→ REQUIRED WORK
Go through the data below and copy each line that includes "width".

→ PROVIDED DATA
☆ ☆ ☆ ☆
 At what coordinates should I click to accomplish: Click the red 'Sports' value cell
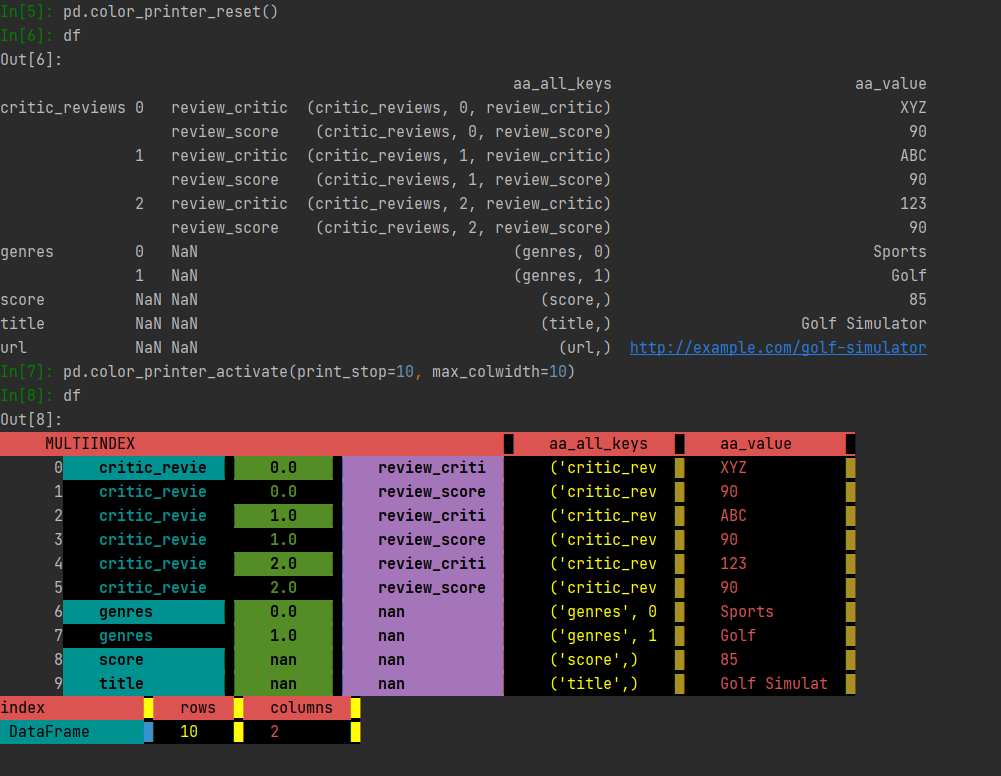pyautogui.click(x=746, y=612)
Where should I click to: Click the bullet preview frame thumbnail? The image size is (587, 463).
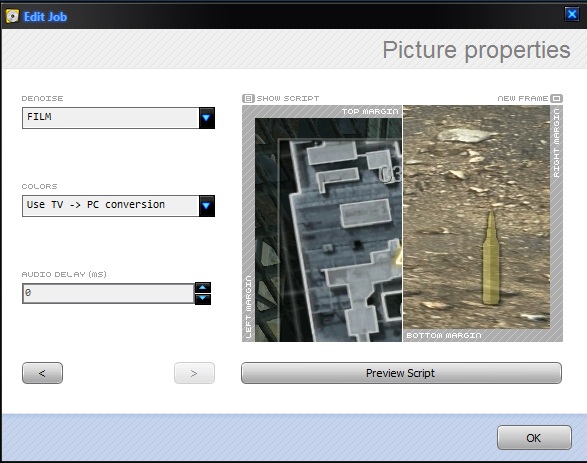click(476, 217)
☆ ☆ ☆ ☆
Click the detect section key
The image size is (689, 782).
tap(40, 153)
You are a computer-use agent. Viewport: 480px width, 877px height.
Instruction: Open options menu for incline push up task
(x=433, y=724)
☆ ☆ ☆ ☆
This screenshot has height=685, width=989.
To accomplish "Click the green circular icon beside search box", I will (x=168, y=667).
☆ ☆ ☆ ☆
→ WRITTEN SOLUTION
You are a computer-use agent. Viewport: 480px width, 877px height.
This screenshot has height=685, width=989.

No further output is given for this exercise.